How to prove the rep of SU(2) on homogeneous polynomials in 2 variables is irreducible? The group $\mathrm{SU}(2)$ has a tautologous representation on the space $\mathbb{C}^2$ and thus a representation on the $d$th symmetric power $S^d (\mathbb{C}^2)$.  What's the easiest way to prove that this representation is irreducible?
I want to explain this in a course I'm teaching.  I want to prove this "from scratch", not using powerful tools like Schur-Weyl duality or the general classification of representations of compact simple Lie groups or simple Lie algebras.   I have an elementary method but it involves some mildly annoying calculations.  Ideally there would be some slick, quick, elementary and insightful proof.
If it helps, I'm happy to think of $S^d(\mathbb{C}^2)$ as the space of homogeneous degree-d polynomial functions on $\mathbb{C}^2$ and describe the representation in this way.  I'm happy to consider it either as a representation of $\mathrm{SU}(2)$, $\mathrm{SL}(2,\mathbb{C})$, or the Lie algebra $\mathfrak{su}(2)$ or $\mathfrak{sl}(2,\mathbb{C})$: it's pretty painless to prove irreducibility of the representation of any one of these groups or Lie algebras on $S^d(\mathbb{C}^2)$ implies irreducibility of all the others.
I'd be equally happy to prove indecomposability, since I've proved an indecomposable representation of a compact Lie group is irreducible.
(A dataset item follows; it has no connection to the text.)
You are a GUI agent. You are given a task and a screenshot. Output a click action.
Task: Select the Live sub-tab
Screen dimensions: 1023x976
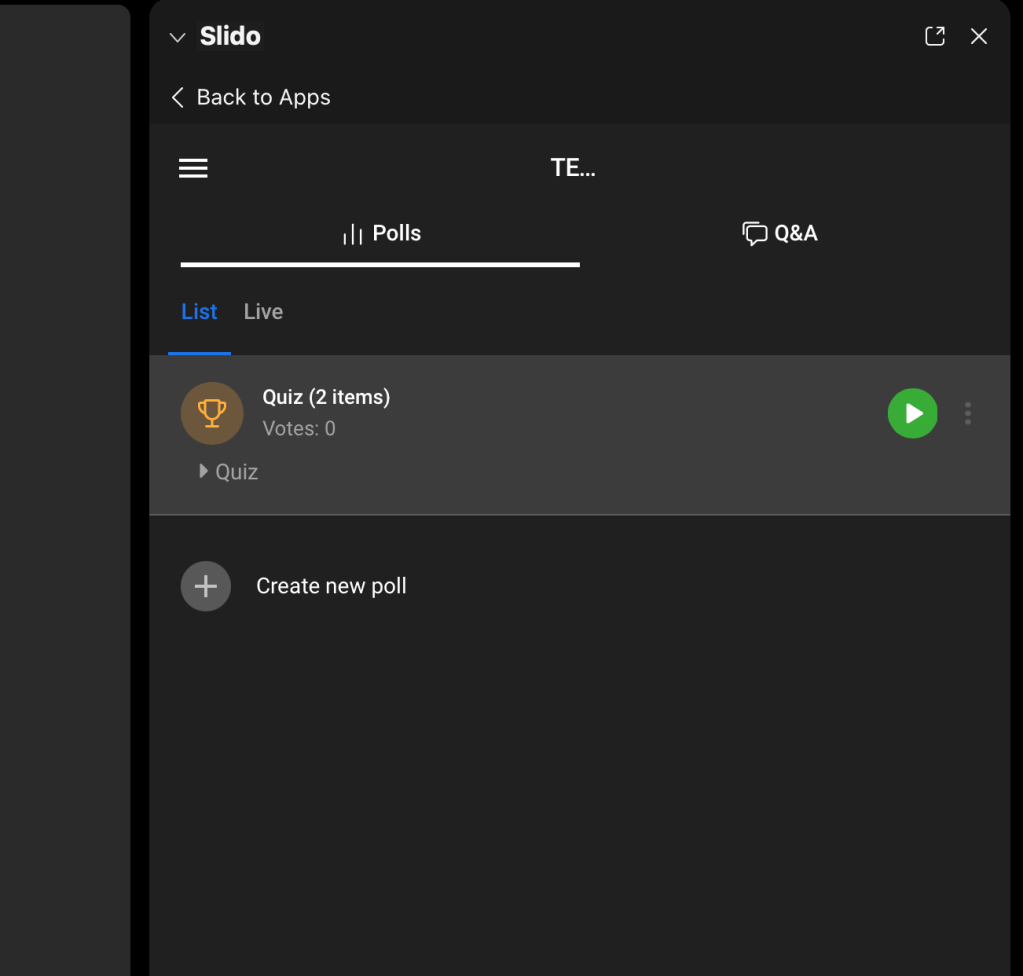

 A: The action of $\mathrm{SL}(2,\mathbb{C})$ on $S^d(\mathbb{C}^2)$ preserves the image of the Veronese embedding, which is $\{ (\alpha x + \beta y)^d \mid \alpha,\beta \in \mathbb{C} \}$, and acts transitively on the nonzero elements. This set spans $S^d(\mathbb{C}^2)$.
The decomposition of a symmetric tensor into elements of this form ("rank 1" tensors) is the Waring decomposition. You can prove that this decomposition holds by using the Vandermonde determinant. Just choose any $d+1$ pairwise distinct elements of $\mathbb{C}$, say $\{\alpha_i\}$, and then $\{ (\alpha_i x + y)^d \}$ spans $S^d(\mathbb{C}^2)$. There are a few proofs of the Vandermonde determinant formula on the linked Wikipedia page, hopefully at least one of them is quick and elementary enough for your purposes.
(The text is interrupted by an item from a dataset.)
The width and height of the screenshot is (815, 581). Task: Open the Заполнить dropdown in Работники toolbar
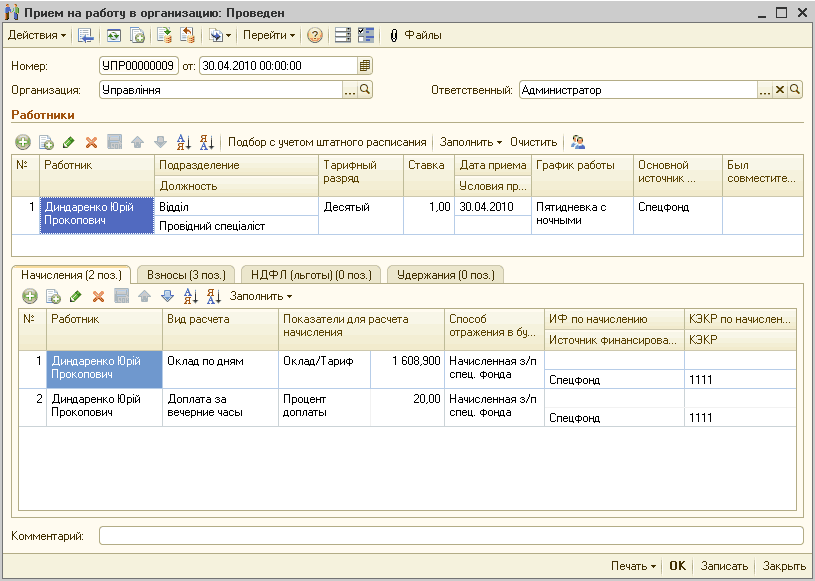[x=470, y=142]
A: Depending on the background of your audience the following may be simple enough.
Let $x,y$ be the indeterminates, so $S^d(\Bbb{C}^2)$ is the linear span of $x^jy^{d-j},0\le j\le d$.
Assume contrariwise that there exists a non-trivial submodule $V\subset S^d(\Bbb{C}^2)$.
Claim 1. $V$ contains a monomial. That is, a weight vector.
Proof. Let $P=\sum_{j=0}^dc_j x^{d-j}y^j$ be the element of $V$ with the lowest possible number $m$ of non-zero terms. Assume contrariwise that $m>1$. Then there
exist indices $\ell\neq k$ such that $c_\ell\neq0\neq c_k$.
Action by $g(\theta)=\operatorname{diag}(e^{i\theta},e^{-i\theta})$ will map $x\mapsto e^{i\theta}x$ and $y\mapsto e^{-i\theta}y$. Therefore
$$
g(\theta)\cdot P=\sum_{j=0}^dc_je^{i(d-2j)\theta}x^jy^{d-j}.
$$
By selecting $\theta$ to be small but positive we can ensure that $e^{i(d-2\ell)\theta}$
and $e^{i(d-2k)\theta}$ are distinct. It follows that
$$
g(\theta)\cdot P-e^{i(d-2\ell)\theta}P
$$
is an element of $V$ that contains no monomials other than those of $P$, is missing the $x^{d-\ell} y^{\ell}$-term, and still had the $x^{d-k}y^k$-term. This contradicts the choice of $P$, and proves the claim.
Claim 2. $V$ must be all of $S^d(\Bbb{C}^2)$
Proof. If you have explained the ladder operators (here acting as $x\partial_y$ and
$y\partial_x$) this is easy starting from the monomial created in the first Claim. If you have $SL_2(\Bbb{C})$, then an option is to
use elements of a root subgroup (together with a Vandermonde matrix) to show that all the monomials must be there as well. You probably know the drill.